→ **DIRECTIONS FOR THIS TASK**
Locate the line bearing "The width and height of the screenshot is (917, 520)." in the material below, then reproduce it and each following line up to and including the line bearing "Task: Click the Delete (删除) minus icon".

----- DATASET EXTRACT -----

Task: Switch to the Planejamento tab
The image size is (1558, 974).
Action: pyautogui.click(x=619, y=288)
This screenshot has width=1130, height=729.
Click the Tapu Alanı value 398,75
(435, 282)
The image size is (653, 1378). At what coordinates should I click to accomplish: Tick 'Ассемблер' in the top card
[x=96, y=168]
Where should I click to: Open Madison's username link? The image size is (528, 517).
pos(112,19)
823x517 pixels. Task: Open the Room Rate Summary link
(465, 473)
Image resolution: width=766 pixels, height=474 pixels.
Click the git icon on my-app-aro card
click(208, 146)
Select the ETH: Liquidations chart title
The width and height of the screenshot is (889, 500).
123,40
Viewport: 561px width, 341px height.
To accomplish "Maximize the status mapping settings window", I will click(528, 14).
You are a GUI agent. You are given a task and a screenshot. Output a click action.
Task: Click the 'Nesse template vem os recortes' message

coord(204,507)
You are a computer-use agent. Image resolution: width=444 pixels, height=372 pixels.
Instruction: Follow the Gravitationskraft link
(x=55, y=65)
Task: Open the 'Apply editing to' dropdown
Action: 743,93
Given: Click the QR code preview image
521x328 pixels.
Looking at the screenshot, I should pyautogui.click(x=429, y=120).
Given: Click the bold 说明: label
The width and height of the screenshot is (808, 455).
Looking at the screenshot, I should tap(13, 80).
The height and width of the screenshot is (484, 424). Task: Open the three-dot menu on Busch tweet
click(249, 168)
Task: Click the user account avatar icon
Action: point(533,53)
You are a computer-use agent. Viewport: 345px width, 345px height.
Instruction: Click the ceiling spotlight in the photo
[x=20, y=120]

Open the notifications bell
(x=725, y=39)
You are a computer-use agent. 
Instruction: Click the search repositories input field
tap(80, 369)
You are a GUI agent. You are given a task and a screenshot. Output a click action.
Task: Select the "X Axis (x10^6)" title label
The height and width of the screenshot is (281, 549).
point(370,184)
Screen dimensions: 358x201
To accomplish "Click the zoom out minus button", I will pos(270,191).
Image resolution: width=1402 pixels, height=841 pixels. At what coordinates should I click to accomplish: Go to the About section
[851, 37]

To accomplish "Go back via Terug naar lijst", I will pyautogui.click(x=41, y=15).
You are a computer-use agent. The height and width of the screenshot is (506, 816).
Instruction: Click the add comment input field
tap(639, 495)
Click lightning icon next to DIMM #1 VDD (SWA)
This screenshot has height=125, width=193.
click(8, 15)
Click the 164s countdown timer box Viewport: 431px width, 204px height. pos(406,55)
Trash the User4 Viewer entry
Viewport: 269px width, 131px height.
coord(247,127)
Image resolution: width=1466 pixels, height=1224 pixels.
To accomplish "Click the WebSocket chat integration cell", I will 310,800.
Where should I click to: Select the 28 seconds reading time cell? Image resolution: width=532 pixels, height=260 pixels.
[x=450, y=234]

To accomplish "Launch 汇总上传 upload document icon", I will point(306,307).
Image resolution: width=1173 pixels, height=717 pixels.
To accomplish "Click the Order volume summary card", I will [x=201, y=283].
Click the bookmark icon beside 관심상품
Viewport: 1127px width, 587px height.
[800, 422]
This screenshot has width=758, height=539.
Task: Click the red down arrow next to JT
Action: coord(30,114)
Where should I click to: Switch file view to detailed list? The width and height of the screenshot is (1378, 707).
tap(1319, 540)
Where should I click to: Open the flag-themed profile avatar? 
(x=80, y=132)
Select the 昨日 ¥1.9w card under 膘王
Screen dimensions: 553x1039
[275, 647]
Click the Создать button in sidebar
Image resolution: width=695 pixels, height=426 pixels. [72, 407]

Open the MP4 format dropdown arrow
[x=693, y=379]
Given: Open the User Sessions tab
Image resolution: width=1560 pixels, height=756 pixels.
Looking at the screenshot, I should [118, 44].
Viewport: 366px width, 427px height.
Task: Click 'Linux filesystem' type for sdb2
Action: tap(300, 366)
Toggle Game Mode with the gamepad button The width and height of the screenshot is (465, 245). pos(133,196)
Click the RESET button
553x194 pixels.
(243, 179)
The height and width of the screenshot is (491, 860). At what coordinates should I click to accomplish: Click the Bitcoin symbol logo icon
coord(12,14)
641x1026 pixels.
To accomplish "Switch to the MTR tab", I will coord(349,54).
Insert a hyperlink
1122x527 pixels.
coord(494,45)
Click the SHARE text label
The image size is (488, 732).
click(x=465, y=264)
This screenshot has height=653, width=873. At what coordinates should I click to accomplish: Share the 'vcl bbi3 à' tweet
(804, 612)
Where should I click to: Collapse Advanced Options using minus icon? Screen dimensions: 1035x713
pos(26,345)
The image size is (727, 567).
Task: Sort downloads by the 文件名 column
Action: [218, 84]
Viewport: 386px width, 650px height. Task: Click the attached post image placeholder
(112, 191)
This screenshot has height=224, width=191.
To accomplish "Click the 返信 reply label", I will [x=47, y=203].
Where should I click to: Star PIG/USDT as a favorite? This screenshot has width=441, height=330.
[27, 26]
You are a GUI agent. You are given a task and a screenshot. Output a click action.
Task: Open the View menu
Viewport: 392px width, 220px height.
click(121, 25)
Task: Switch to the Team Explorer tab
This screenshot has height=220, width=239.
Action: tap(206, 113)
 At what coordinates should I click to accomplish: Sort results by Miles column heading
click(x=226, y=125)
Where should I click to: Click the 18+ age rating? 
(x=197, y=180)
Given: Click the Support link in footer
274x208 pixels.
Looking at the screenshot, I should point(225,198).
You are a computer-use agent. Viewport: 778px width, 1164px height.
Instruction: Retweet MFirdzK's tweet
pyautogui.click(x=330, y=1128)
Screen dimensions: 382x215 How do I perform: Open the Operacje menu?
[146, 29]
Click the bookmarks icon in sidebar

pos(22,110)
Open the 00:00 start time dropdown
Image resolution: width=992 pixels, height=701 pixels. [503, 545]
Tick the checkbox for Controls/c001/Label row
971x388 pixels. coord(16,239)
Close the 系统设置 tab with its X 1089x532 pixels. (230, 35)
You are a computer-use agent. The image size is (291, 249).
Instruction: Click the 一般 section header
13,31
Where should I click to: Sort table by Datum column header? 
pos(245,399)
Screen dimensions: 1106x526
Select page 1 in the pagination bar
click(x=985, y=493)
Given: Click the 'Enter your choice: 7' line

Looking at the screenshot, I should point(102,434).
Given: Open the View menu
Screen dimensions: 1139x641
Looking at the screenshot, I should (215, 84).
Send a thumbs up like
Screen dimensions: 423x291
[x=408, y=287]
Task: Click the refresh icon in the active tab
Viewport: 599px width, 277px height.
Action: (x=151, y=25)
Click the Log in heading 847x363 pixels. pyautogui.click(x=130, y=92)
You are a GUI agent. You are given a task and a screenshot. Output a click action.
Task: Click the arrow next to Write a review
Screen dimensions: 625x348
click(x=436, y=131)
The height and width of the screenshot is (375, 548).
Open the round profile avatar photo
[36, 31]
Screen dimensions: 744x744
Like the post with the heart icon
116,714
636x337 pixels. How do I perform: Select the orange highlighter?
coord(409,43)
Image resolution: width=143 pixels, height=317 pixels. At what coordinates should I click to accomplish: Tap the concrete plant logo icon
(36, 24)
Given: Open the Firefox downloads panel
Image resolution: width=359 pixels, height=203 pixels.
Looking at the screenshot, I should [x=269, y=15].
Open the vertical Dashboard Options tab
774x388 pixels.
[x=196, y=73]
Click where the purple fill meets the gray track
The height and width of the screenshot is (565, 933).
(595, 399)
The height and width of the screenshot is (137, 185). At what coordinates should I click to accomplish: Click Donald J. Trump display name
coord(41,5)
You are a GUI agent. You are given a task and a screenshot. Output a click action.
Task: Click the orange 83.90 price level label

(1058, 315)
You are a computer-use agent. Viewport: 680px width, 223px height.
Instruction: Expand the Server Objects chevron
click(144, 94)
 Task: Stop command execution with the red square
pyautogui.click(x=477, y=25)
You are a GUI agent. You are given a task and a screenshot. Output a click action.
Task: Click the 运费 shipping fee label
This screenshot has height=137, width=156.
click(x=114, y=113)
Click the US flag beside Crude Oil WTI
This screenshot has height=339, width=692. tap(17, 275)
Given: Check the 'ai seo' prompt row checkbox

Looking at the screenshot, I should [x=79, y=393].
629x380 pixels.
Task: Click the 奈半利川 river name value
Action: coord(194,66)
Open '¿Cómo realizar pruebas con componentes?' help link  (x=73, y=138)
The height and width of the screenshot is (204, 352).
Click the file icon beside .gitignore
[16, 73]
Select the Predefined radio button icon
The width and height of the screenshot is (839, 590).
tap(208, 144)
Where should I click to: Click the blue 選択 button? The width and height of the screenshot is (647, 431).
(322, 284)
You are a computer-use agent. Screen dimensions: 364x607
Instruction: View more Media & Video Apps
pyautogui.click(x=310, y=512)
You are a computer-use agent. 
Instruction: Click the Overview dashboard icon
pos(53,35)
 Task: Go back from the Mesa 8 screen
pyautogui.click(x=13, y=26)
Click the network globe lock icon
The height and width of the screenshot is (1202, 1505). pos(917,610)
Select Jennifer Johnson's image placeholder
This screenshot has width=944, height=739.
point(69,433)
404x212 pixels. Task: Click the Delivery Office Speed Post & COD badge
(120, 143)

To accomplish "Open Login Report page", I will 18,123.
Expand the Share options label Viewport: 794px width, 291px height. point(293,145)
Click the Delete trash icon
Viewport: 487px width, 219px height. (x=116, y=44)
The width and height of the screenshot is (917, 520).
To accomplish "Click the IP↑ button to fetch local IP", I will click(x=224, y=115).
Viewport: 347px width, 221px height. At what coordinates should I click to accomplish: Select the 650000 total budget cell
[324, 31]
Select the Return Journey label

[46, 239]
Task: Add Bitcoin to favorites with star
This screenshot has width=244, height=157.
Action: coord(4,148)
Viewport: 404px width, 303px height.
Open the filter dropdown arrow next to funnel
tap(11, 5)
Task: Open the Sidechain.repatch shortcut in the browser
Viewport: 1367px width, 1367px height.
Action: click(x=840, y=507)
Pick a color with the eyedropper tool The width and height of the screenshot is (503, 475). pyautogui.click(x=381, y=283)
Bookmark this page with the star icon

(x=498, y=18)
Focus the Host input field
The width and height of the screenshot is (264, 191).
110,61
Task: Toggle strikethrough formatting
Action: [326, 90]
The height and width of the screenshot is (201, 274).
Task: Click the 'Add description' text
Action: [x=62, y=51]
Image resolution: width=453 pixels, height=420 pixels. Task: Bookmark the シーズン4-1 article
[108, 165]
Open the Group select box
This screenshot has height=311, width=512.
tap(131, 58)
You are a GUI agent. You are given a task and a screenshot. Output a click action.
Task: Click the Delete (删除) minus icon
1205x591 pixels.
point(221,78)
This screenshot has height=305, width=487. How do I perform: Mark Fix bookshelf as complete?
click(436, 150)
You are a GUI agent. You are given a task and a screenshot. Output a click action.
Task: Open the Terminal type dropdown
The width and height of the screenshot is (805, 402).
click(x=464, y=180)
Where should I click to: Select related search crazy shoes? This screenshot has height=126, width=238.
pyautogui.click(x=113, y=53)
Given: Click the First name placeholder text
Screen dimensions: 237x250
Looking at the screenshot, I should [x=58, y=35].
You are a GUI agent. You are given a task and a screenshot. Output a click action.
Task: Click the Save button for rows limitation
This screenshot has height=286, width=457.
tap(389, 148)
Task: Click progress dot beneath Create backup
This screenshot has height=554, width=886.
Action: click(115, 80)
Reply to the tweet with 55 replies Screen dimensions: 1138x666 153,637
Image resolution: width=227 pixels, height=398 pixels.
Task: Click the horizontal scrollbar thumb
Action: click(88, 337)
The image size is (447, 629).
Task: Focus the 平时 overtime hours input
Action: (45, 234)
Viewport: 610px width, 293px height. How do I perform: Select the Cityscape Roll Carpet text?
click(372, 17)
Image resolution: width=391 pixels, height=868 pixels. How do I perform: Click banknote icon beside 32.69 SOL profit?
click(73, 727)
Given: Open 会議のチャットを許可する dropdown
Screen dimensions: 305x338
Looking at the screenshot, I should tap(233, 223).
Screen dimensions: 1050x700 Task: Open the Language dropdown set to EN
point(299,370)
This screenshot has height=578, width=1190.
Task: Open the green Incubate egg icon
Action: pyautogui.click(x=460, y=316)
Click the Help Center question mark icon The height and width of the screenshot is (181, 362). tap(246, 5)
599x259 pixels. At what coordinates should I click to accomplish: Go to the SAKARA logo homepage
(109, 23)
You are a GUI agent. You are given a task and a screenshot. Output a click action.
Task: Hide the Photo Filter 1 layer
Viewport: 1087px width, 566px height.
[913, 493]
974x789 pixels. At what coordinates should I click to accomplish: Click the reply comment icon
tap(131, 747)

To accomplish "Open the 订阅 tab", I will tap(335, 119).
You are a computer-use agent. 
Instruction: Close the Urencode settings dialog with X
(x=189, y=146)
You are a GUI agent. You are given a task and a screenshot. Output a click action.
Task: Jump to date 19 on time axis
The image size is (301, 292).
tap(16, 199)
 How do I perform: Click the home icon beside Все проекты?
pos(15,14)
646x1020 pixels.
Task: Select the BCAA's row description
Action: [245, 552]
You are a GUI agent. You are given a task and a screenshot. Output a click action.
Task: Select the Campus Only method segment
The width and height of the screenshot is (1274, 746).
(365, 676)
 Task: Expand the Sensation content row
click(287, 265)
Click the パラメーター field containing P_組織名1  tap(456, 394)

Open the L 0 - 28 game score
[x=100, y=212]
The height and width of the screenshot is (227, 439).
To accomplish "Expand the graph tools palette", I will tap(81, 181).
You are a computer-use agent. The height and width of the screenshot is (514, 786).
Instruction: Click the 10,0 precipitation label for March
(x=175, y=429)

-----

→ **WRITTEN ANSWER**
The width and height of the screenshot is (917, 520).
To accomplish "Click the IP↑ button to fetch local IP", I will click(x=224, y=115).
Viewport: 347px width, 221px height. At what coordinates should I click to accomplish: Select the 650000 total budget cell
[324, 31]
Select the Return Journey label

[46, 239]
Task: Add Bitcoin to favorites with star
This screenshot has width=244, height=157.
Action: coord(4,148)
Viewport: 404px width, 303px height.
Open the filter dropdown arrow next to funnel
tap(11, 5)
Task: Open the Sidechain.repatch shortcut in the browser
Viewport: 1367px width, 1367px height.
Action: click(x=840, y=507)
Pick a color with the eyedropper tool The width and height of the screenshot is (503, 475). pyautogui.click(x=381, y=283)
Bookmark this page with the star icon

(x=498, y=18)
Focus the Host input field
The width and height of the screenshot is (264, 191).
110,61
Task: Toggle strikethrough formatting
Action: [326, 90]
The height and width of the screenshot is (201, 274).
Task: Click the 'Add description' text
Action: [x=62, y=51]
Image resolution: width=453 pixels, height=420 pixels. Task: Bookmark the シーズン4-1 article
[108, 165]
Open the Group select box
This screenshot has height=311, width=512.
tap(131, 58)
You are a GUI agent. You are given a task and a screenshot. Output a click action.
Task: Click the Delete (删除) minus icon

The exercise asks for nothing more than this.